Subject: Re: case-sensitivity and identifiers (was Re: Wide character implementation)
From: Erik Naggum <erik@naggum.net>
Date: Tue, 26 Mar 2002 04:11:32 GMT
Newsgroups: comp.lang.lisp
Message-ID: <3226104706223880@naggum.net>

* Thomas Bushnell, BSG
| Huh?  If they are different words, then *by the definition of a phoneme*
| the sound which distinguishes them is a phoneme.  What is a "toneme"?

  Stress is generally not considered to be a difference in phoneme.

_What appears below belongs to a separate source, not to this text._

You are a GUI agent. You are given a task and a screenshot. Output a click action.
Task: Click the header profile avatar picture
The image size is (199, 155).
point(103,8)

  The sound is exactly the same, but whether you have entering, departing,
  rising, falling, high, low, up-down, down-up, or level tone can and does
  change the meaning of the word.  Thai, for instance, has explicit tone
  markers.  Chinese has different ideographs for words that are pronounced
  with the same phonemes and different tonemes.

  Consider the phonemes of the word "really".  The toneme is the difference
  in pronunciation between "Really?" and "Really." and "Really!".

  French, for instance, has no stress, but tends to use maringally shorter
  and longer vowels.  They also have no tonemes, so they French have very
  _serious_ problems dealing with other languages and sound ridiculous in
  almost every other language than their own.